Four heart valves open and close to let blood flow in only one direction through your heart. The mitral valve — which lies between the two chambers on the left side of your heart — comprises two flaps of tissue called leaflets.
The mitral valve opens when blood flows from the left atrium to the left ventricle. Then the flaps close to prevent the blood that has just passed into the left ventricle from flowing backward.
In mitral valve regurgitation, the mitral valve doesn't close tightly. With each heartbeat, blood from the left ventricle flows backward into the left atrium instead of moving forward into the aorta.
Several factors can increase your risk of mitral valve regurgitation, including:
- A history of mitral valve prolapse or mitral valve stenosis. However, having either condition doesn't necessarily mean you'll develop mitral valve regurgitation. A family history of valve disease also can increase risk.
- A heart attack. A heart attack can damage your heart, affecting the function of the mitral valve.
- Use of certain medications. People who take ergotamine and similar medicines for migraines and those who took pergolide (now off the market) have an increased risk of mitral regurgitation. Similar problems were noted with the appetite suppressants fenfluramine and dexfenfluramine, which are no longer sold.
- Infections such as endocarditis or rheumatic fever. Infections or the inflammation they cause can damage the mitral valve.
- Congenital heart disease. Some people are born with an abnormal mitral valve prone to regurgitation.
- Age. By middle age, many people have some mitral valve regurgitation caused by natural deterioration of the valve.
When it's mild, mitral valve regurgitation may not cause problems. However, severe, mitral valve regurgitation can lead to these complications:
Heart failure. Heart failure results when your heart can't pump enough blood to meet your body's needs. Severe mitral valve regurgitation places an extra strain on the heart because, with blood pumping backward, there is less blood going forward with each beat. The left ventricle gets bigger and, if untreated, weakens. This can cause heart failure.

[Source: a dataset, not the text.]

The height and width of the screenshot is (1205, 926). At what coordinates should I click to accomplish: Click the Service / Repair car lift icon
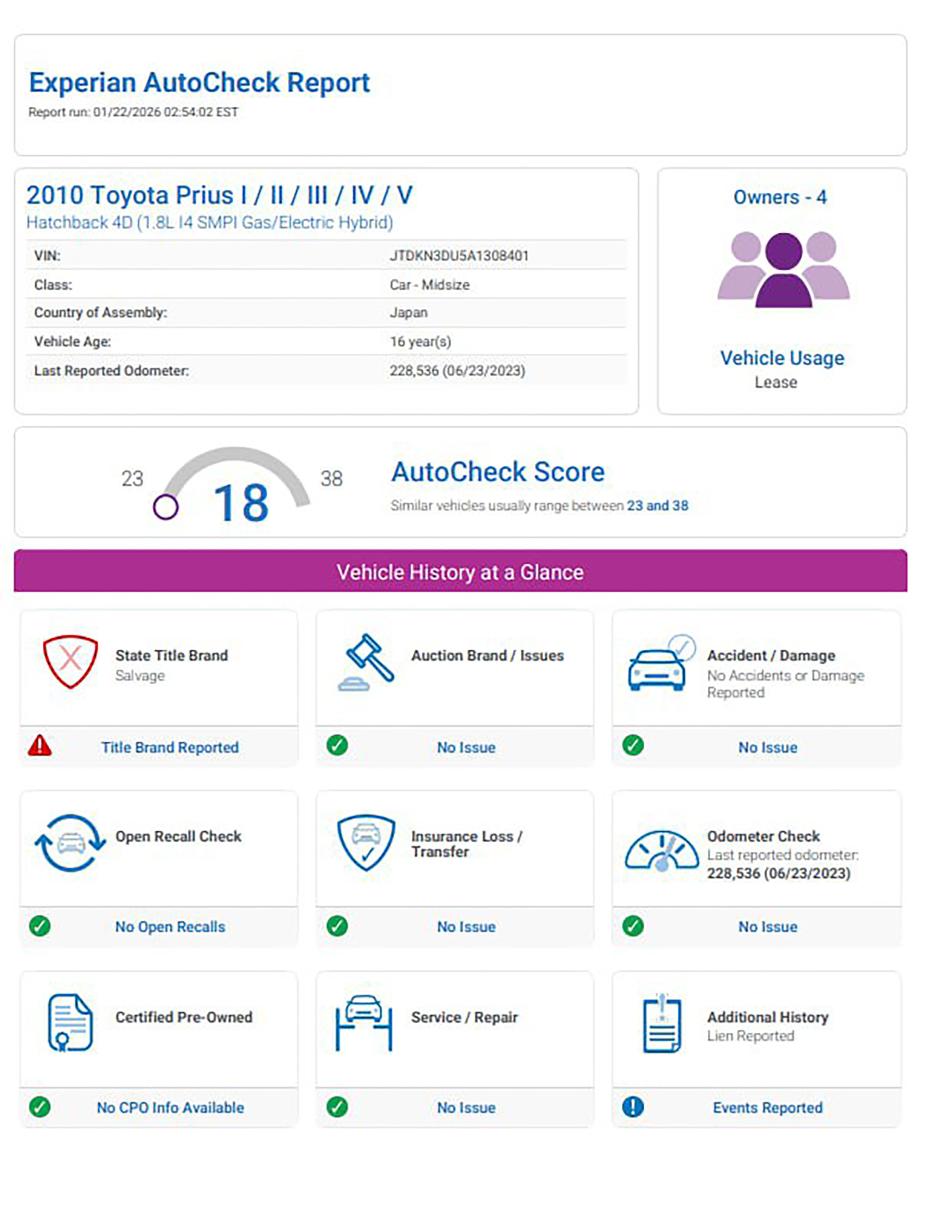365,1024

Plus, pressure builds in your lungs, leading to fluid accumulation, which strains the right side of the heart.
- Atrial fibrillation. The stretching and enlargement of your heart's left atrium may lead to this heart rhythm irregularity in which the upper chambers of your heart beat chaotically and rapidly. Atrial fibrillation can cause blood clots, which can break loose from your heart and travel to other parts of your body, causing serious problems, such as a stroke if a clot blocks a blood vessel in your brain.
- Pulmonary hypertension. If you have long-term untreated or improperly treated mitral regurgitation, you can develop a type of high blood pressure that affects the arteries in the lungs (pulmonary hypertension). A leaky mitral valve can increase pressure in the left atrium, which can eventually cause pulmonary hypertension, which can lead to heart failure on the right side of the heart.
For any heart condition, see your doctor regularly so he or she can monitor you and possibly catch mitral valve regurgitation in its early stages, when it's more easily treatable. Also, be aware of conditions that contribute to developing mitral valve regurgitation, including:
- Rheumatic fever. If you have a severe sore throat, see a doctor. Untreated strep throat can lead to rheumatic fever. Fortunately, strep throat is easily treated with antibiotics.
- High blood pressure. Check your blood pressure regularly. Make sure it's well-controlled because high blood pressure contributes to heart disease.
- Mitral valve prolapse. If you have this or another condition that affects your heart valves, see your doctor regularly. Seek urgent medical care if you develop a fever or symptoms of an infection of your heart lining (endocarditis).
- Heart attack. To reduce your risk of heart attack, don't smoke, exercise regularly, manage your blood pressure and cholesterol, and eat a heart-healthy diet.